Daphne Winland, York University, Toronto, Canada

Emilio Cocco, University of Teramo, Italy


Conference description:

Huntington’s ideas have experienced a revival among journalists and scholars who have tried to explain current violent conflicts around the globe. Indeed, despite its shortcomings and problematic normative assumptions “The Clash of Civilisations” still inspires social scientists

dealing with violence. Both civilisation and violence are highly contested terms as is their mutual relationship. Some identify civilisation with progress, order and the pursuit of perfectibility. For others civilisation is a euphemism for domination and a sense of ideological superiority. Similarly there is no agreement on what constitutes violence: while for some authors a violent action inexorably entails the use of physical harm, for others violence incorporates a variety of actions – from mental injuries to social inequality. These different understandings are particularly pronounced when analysing the relationship between civilisation and violence. For some scholars civilisation and violence are mutually exclusive phenomena. For example, both Norbert Elias and Steven Pinker see the apparent gradual world-wide decrease of violence as the result of long term civilising processes. In contrast, other social scientists see violence as the key constitutive ingredient of civilisation.
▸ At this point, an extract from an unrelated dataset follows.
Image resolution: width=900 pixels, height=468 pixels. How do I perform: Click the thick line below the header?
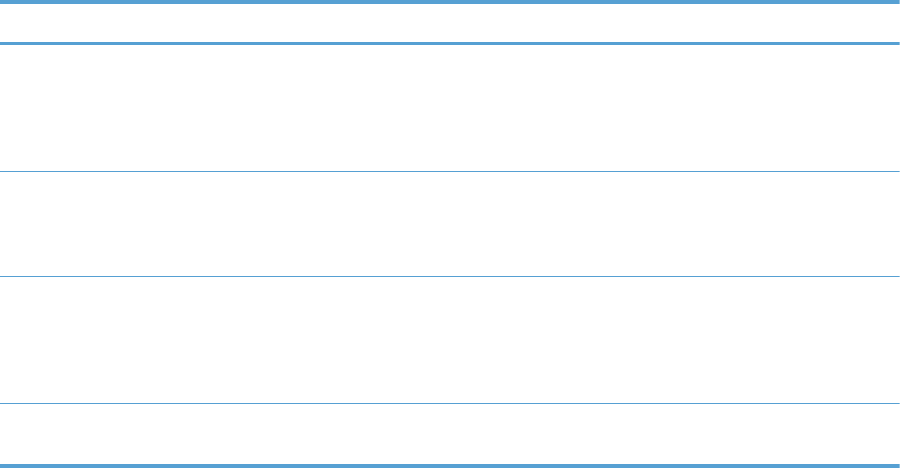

Michael Mann and Charles Tilly, among others, argue that all world civilisations are built on violent foundations: the modern state is a product of economic, ideological and political power but most of all of warfare and military might. The aim of this conference is to provide cutting edge analyses of these complex relationships between civilisation(s) and violence. Conference participants will address questions such as: Are violence and civilisation inherently linked? Why, when and how are some forms of social action deemed violent and others civilised? How can one differentiate between civilised and non-civilised and violent and non-violent processes? Is organised violence universal or historically and culturally specific? What are the social and historical sources of violent acts? etc.

Academic board:

Saša Božić, University of Zadar, Croatian Sociological Association, Croatia

Emilio Cocco, University of Teramo, Italy

Simona Kuti, Institute for Migration and Ethnic Studies, Zagreb, Croatia

Michal Vašečka, Masaryk University, Czech Republic

Daphne Winland, York University, Toronto, Canada

Mitja Žagar, Institute for Ethnic Studies, Ljubljana, Slovenia

The conference is organised under the auspices of:

Croatian Sociological Association (HSD)

International Sociological Association (ISA)

Keynote speakers:

Siniša Malešević, University College Dublin

Larry Ray, University of Kent

Conference fee: 160 €

Please send the title and abstract (200 words) of your presentation by 1st March 2015 to

iuc.conference@hsd.hr

Participants of IUC conferences may obtain reduced rates in some Dubrovnik hotels

(Please check: http://www.iuc.hr/accomodation.php)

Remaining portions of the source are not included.